Belum sempat menjawab, Kai turun melewati tangga rumahnya. Ia membawa tas ransel yang berukuran cukup besar.
"Ibu?" seketika Kai memeluk erat tubuh ibunya. Ibu yang sangat ia rindukan.
"Kai. Kau baik-baik saja nak?"
"Untuk apa kau datang kemari?" ujar Alan ayah Kai di tengah momen mengharukan itu.
"Dia anakmu, seharusnya kau senang dia datang!" ungkap Melia.
"Senang? Tidak. Kau kesini pasti untuk meminta uang kan. Aku sudah menyangka, kau tidak akan sanggup untuk hidup di luar sana!" papar Alan.
Kai hanya diam, mengepalkan tangannya. Menahan semua amarahnya.
Alan melirik ke arah Mili, dengan tatapan menghina. Bagaimana tidak? Penampilan Mili memang berbeda jauh dengan kaum sosialita keluarga besar Kai.
"Lalu siapa dia, apa karena sekarang kau miskin, kau mau berteman dengan orang sepertinya?"
"Jaga ucapan ayah. Jangan menghina Mili!"
"Bahkan kau membentak ayah gara-gara gadis itu?"
Kai tak lagi menghiraukan perkataan ayahnya. Ia tidak ingin menjadi emosi. Ia pun segera berpamitan dengan ibunya.
"Ibu, jaga diri ibu baik-baik. Ken pamit"
Melia segera meraih tas yang tergeletak di sofa santai di ruang tengah itu. Ia mengeluarkan beberapa kartu dan memberikannya kepada Ken.
"Ken, ambillah ini. Ini ada kartu kredit dan juga ATM milik ibu. Kau bisa menggunakan untuk kebutuhanmu di luar sana!"
"Jangan terus memanjakan anak itu!
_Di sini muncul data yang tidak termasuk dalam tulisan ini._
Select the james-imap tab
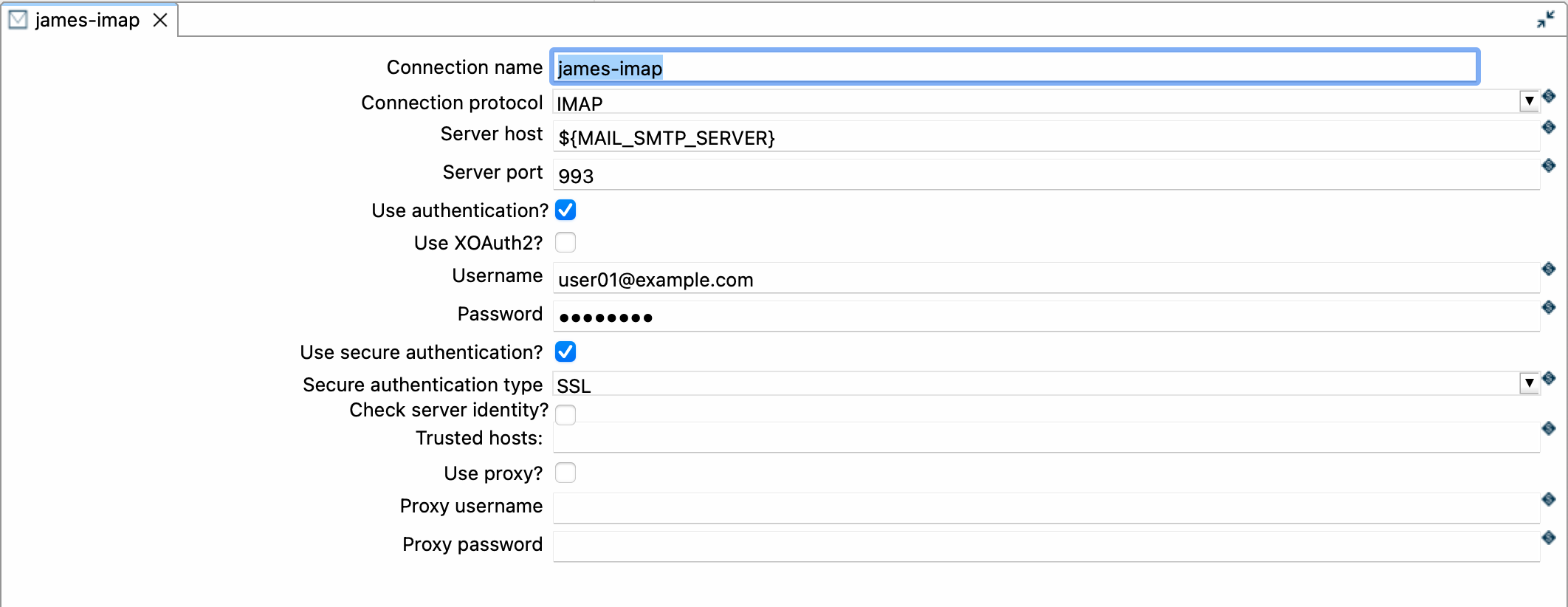 86,20
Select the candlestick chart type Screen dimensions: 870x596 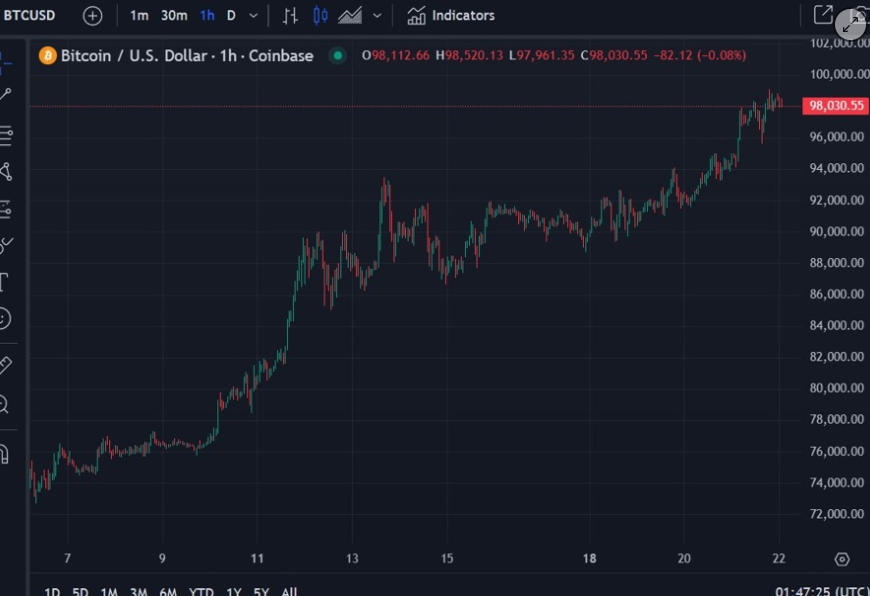320,16
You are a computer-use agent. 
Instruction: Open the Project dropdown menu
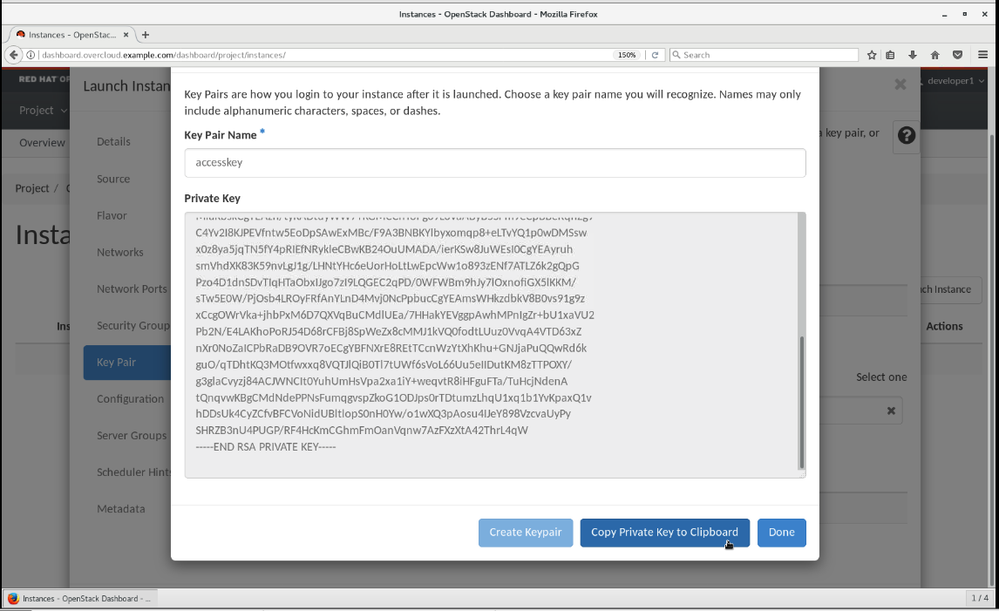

Aku yakin gadis itulah yang menyuruh Kai melakukan ini. Gadis biasa sepertinya, apa yang dia mau dari orang seperti kita, kalau tidak uang?
Mili hanya menangis, air matanya tidak bisa dibendung lagi. Baru kali ini ia mendengarkan penghinaan yang amat sangat menyakitkan untuknya. Bahkan lebih sakit dari garis hidup yang ia jalani sekarang.
"Aku memang miskin, tapi kenapa aku merasa sakit hati sekali, saat tuan itu menghinaku seperti ini? Sebaiknya aku pergi. Aku memang tidak pantas berteman atau bergaul dengan Pak Kai." guman Mili, ia pun melangkahkan kakinya pergi. Akan tetapi dengan cepat Kai meraih tangan Mili.
"Jangan pergi Mili!" pinta Kai dengan menatapnya serius.